Io sono il Nero. Le dita sporche di terra stringono la testa del cavallo. Osservo il Bianco. Occhi scuri come la madre, poco più alto di uno stocco di granturco ai primi di giugno. Sandy, dodici anni, mia nipote. Giochiamo a un tavolo del pub di Bud, sulla End Street. Il televisore è sintonizzato su un nuovo canale che trasmette notizie 24 ore su 24. Notizie dall’Iraq. Stiamo vincendo.
Se avanzo in C7, in due mosse sarà scacco matto. Lascio la presa, sposto un pedone in A4, che la partita duri più a lungo.
Sulla strada passa un carro funebre, altre auto lo seguono, tutte nere, tutte di grossa cilindrata. So di chi si tratta: John Mann. Un’onesta carriera di compositore a Hollywood e il desiderio di essere inumato accanto al fratello, morto di cancro alla stessa età di Sandy, nel ’49. Si chiamava Robert, una testa troppo grande per quel corpo magro, ti fissava sempre sorridente con i suoi occhi da albino e suonava il banjo. E per noi, che eravamo giovani in quegli anni, era conosciuto come il Re Marziano. Quel soprannome gli piaceva, e se era stato coniato per offendere, perse in breve tempo tale accezione negativa.
Regina in D6. Mi mette in difficoltà la piccola.
Ricordo quando i fratelli entrarono nell’emporio di Jack Prest, entrambi con un strumento a tracolla. Robert impilò sul bancone una dozzina di monete da un centesimo, ordinò una gazzosa, o “gaazzosaa” come la pronunciava lui, in quel modo tutto suo di prolungare la vocale “a”.

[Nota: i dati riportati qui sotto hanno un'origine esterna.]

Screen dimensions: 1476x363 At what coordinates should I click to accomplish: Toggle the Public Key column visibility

Jack gli restituì il denaro. “Oggi offro io”, disse. La reazione del ragazzo fu incredibile. Si scostò dal bancone spingendosi con le braccia, compì una mezza giravolta e al contempo imbracciò il banjo. Gli occhi grigi si illuminarono, ammiccò al fratello, che, sapendo cosa stava per accadere, era già pronto con la chitarra.
L’ambiente si riempì di musica. Accordi su accordi, note su note. Robert toccava e pizzicava le corde a una velocità impressionante con la stessa competenza di un professionista. John stentava a stargli dietro con la sua Fender. Il Re Marziano, che a fatica avrebbe scritto il suo nome su un foglio di carta, si rivelò un musicista fenomenale.

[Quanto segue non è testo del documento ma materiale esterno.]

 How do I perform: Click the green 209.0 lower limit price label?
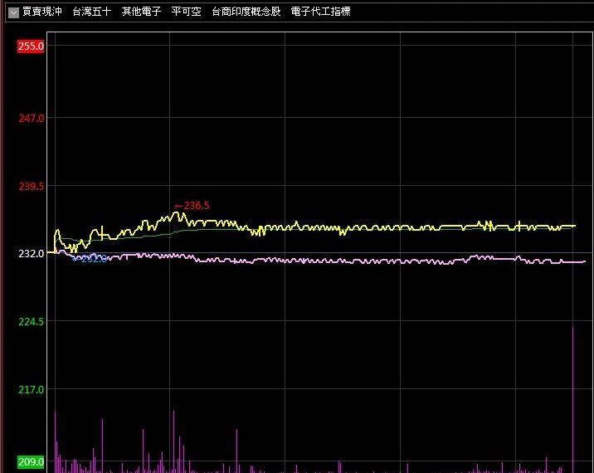click(x=31, y=461)
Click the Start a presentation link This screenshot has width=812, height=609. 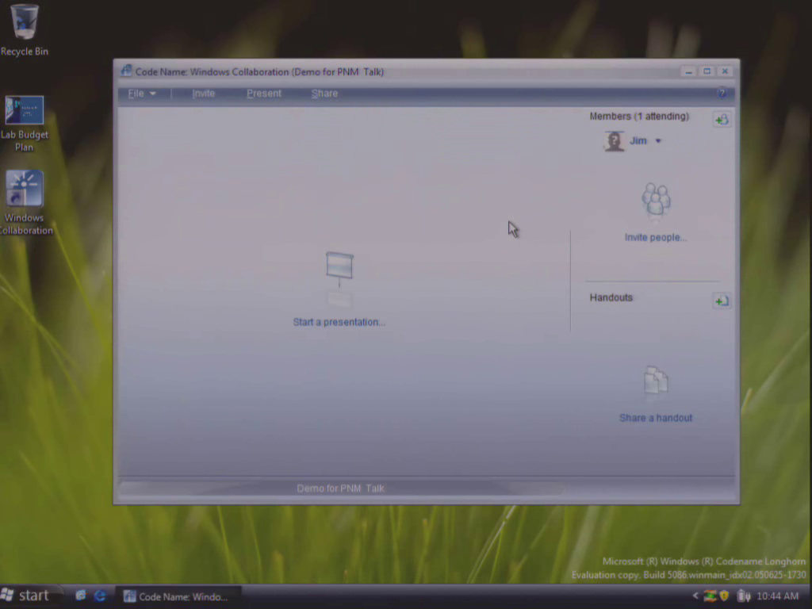[x=339, y=322]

Torre in D2. Difesa a oltranza.
Il povero Robert non entrò più nel locale di Prest, né camminò per le strade polverose di Given. I medici non gli allungarono la vita, come era solito fare lui con le “a”.
Molti anni più tardi, John Mann inserì quello stesso brano nel film Deliverance*.
«Scacco Matto!» Sandy mi coglie di sorpresa. Quel viso pieno di lentiggini mi guarda compiaciuto. Eh già. Il mio pezzo più importante non ha vie di uscita.
Sconfitto, perché distratto da un altro Re.


*Un Tranquillo Weekend Di Paura.

di Zoni Gian Paolo, illustrazione di Mauro Speri

Il racconto del giorno feriale (dagli autori della nostra scuola di scrittura SCRIVERE IL CORTO)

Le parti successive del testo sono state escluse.